20.2.4 Example: Grouped logistic regression model

Suppose \(y_i\) is a binomial proportion based on \(m_i\) trials. The grouped logistic regression model is the GLM based on the binomial EDM with \(\phi_0 = 1\) (known), \(w_i = 1/m_i\), \(o_i = 0\), and the canonical link function:

\[ m_i y_i \sim \text{Bin}(m_i, \mu_i); \quad \eta_i = \log \frac{\mu_i}{1-\mu_i} = o_i + \boldsymbol x^T_{i*}\boldsymbol{\beta}. \]

Note that a binomial proportion \(y_i\) based on \(m_i\) trials and a success probability of \(\mu_i\) can be equivalently represented as \(m_i\) independent Bernoulli draws with the same success probability \(\mu_i\). Therefore, any grouped logistic regression model can be equivalently represented as an ungrouped logistic regression model with \(\sum_{i = 1}^n m_i\) observations.
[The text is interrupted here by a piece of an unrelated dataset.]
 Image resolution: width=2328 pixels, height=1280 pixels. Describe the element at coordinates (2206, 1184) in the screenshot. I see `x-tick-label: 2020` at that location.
We will see that, despite this equivalence, grouped logistic regression models have some useful properties that ungrouped logistic regression models do not.

20.2.5 Example: Poisson regression model

Poisson regression is the Poisson EDM with \(\phi_0 = 1\) (known), \(w_i = 1\), \(o_i = 0\), and the canonical link function:

\[ y_i \overset{\text{ind}}\sim \text{Poi}(\mu_i); \quad \eta_i = \theta_i = \log \mu_i = \boldsymbol x_{i*}^T \boldsymbol{\beta}. \]

Thus the canonical link function for Poisson regression is the log link function \(g(\mu) = \log \mu\).